One day, I got a call from Mary to meet her at one of the lecture halls. I went there and met her with one of the so called ‘big boys’ on campus along with other guys and girls.
Now, this same guy had toasted me before, but hey, I was just 19 years, never had a boyfriend before, had been warned to steer clear of these types of boys and after years of hawking, you pick a few things from the streets and one of it is that the rich and poor don’t mix. I mean, what does a spoilt rich kid want from a ‘poor local girl’ like me? So I just hurried along to my classes that day.
Mary introduced the guy to me, said his name was Iyke and that he said he liked me. I looked at Mary and told her I wasn’t interested in any relationship, I reminded her that she knows I am from a humble home, boyfriends were not my priority.
Even though I was facing Mary, it was Iyke I was talking to.
Then he said he would take care of me, that I would lack nothing, blah, blah, blah. Me, in my mind, I was saying, odiegwu, you will use me and dump me and what will happen to me afterwards? Biko shift.
I still shook my head.
Then Mary began to talk, she said I should agree for him, that he was one of the hottest guys on campus, that I should consider it a privilege that he was even talking to me, that I was very lucky. I swear, I was ashamed of her that day. So she wants me to sell myself because this one has money?
I knew I was poor but hawking plantain and bread in and around Surulere for years, taught me the value of money and anyone splashing it around anyhow has not worked hard enough, least of all, this rich boy called Iyke.
Just like my own brother, too, Chinedu. I soon realised what my father meant when he said Bro Chinedu’s money was blood money; my brother was involved in Yahooyahoo. Yes, I found out too. So I wanted to keep my distance.
Anyway, I think Iyke felt I slighted him because a few days later Mary called me again to meet her at a hostel outside campus. I was like, ‘I hope you are not arranging for me to meet Iyke again, o.’
She said, ‘no, don’t worry, just come.’
Me, mumu, I went.
Ok, so you know some students live off campus? I knew that particular hostel, I told her I would come after my lectures.
When I got there, I saw Mary and her boyfriend, I saw a few other guys and girls that I had seen around campus. Mary invited me into one of the rooms, it turned out to be a guy’s room. You could easily tell, guy things everywhere, clothes on the rack, messy table…
I entered with Mary, they gave me biscuit and coke; after a short while, Mary said I should wait for her that she wanted to go and pick up something from her room.
I said I would follow her but she said to wait, that she would come back quickly.
I am not sure Mary would have got to the gate when Iyke just barged in. He, said, ‘Behold the queen bee, you think you’re better than me?’
He said I was too full of myself, that I rejected him; fine boy that girls were falling over.

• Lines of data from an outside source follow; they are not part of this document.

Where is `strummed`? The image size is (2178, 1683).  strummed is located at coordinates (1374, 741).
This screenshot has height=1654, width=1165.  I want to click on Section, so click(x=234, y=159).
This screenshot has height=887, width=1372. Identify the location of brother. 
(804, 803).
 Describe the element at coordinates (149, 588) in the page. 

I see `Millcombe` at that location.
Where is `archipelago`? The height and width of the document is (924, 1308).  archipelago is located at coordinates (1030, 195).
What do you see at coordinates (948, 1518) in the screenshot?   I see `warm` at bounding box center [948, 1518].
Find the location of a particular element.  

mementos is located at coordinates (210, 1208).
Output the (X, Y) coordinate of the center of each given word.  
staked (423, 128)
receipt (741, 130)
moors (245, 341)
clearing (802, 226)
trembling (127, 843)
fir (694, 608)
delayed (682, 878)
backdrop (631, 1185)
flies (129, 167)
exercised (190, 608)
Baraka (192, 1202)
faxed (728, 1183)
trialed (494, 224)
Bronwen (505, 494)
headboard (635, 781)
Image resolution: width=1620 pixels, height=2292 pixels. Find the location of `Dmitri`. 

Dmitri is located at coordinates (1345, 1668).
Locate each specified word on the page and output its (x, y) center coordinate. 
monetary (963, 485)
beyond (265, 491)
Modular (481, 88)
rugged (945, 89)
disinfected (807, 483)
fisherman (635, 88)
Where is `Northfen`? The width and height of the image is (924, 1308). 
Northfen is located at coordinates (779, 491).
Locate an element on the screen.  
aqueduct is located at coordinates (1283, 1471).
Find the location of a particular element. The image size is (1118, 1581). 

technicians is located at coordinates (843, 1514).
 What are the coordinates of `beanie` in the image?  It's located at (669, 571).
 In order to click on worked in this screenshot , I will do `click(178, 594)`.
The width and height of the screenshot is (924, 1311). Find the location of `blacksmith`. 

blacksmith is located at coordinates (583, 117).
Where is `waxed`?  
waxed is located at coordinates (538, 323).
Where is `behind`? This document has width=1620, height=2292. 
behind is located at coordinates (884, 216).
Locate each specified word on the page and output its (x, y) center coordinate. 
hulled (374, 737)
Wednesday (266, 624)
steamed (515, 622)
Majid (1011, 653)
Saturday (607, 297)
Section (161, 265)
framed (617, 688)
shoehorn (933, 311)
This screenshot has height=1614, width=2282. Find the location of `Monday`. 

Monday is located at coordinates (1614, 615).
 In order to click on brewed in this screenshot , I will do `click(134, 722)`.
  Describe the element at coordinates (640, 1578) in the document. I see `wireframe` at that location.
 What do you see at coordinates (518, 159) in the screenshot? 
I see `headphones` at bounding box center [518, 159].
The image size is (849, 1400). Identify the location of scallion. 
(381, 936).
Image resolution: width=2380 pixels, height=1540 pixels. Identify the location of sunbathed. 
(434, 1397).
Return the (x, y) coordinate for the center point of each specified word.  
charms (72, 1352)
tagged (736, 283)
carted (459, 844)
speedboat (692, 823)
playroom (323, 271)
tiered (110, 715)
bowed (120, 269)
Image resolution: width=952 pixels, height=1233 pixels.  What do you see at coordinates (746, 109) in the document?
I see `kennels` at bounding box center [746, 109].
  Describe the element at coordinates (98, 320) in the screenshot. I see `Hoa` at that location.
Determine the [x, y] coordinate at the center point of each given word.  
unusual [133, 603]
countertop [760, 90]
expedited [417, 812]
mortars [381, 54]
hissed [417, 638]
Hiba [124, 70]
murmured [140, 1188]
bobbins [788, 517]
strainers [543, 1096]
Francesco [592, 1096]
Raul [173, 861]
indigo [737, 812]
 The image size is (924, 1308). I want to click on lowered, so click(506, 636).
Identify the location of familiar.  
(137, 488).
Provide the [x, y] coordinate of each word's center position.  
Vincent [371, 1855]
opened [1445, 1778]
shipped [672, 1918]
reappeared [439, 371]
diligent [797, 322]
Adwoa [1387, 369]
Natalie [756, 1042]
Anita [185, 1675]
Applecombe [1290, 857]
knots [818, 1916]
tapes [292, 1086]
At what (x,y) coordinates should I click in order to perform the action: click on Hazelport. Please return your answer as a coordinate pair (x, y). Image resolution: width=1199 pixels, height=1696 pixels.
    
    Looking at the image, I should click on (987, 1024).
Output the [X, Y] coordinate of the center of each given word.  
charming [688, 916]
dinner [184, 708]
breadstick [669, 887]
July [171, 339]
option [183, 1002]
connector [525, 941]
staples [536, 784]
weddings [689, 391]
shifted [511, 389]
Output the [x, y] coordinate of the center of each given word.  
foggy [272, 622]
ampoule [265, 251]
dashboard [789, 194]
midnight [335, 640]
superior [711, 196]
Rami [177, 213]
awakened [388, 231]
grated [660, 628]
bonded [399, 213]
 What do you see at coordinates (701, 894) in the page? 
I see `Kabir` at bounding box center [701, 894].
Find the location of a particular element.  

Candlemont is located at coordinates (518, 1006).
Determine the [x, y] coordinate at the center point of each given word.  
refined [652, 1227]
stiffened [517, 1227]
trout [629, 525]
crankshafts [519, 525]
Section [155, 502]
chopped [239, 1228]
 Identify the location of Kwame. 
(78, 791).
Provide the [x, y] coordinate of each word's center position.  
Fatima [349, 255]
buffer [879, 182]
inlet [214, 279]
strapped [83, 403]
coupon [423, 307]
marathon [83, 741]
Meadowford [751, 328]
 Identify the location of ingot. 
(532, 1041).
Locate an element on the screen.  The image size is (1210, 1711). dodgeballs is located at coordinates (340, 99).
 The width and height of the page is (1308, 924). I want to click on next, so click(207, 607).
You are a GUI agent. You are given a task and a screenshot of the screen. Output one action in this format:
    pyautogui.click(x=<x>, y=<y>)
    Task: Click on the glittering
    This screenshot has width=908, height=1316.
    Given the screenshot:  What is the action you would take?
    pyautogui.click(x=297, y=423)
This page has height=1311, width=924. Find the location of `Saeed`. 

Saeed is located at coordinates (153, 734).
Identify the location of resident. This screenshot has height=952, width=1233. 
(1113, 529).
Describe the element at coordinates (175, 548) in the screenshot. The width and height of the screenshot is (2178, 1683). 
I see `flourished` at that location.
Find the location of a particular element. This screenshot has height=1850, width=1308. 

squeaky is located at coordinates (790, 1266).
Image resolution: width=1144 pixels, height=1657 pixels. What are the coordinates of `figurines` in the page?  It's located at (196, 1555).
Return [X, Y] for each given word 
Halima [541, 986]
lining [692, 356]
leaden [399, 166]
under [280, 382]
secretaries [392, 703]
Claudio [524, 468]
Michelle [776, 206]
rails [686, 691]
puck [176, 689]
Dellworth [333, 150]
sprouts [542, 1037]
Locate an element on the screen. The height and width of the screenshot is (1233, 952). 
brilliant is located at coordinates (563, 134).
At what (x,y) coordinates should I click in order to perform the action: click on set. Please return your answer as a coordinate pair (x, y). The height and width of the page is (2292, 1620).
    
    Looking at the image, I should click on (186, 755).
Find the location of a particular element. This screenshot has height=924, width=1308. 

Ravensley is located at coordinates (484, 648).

At this time my sister, I knew what was going on, this guy was going to rape me.
So I began to beg him, I pleaded with him and lied that I would agree but that I wanted to break-up from a my boyfriend first.
He didn’t listen o.
We began to struggle; he tore my blouse and my skirt. At first I felt raw fear that paralyzed me, later, I began to scream in the hope that some of the students around would hear me and come to my aid. They did hear me, knocked the door down and swooped on the idiot!
They beat the living daylight off him, a few of the guys were asking of I was ok.
I said, I was fine and quickly gathered my clothes together and ran as fast as my legs could carry me. I didn’t look back!
But that trauma lives with me still; I could easily have been raped; would you believe that for days I couldn’t sleep, eat or even attend lectures?
I was later informed that Iyke was reported to the student counsellor; I was called to give my own account and statement, I did.
Mary of course denied luring me to the hostel. She was given a warning but Iyke was suspended from school.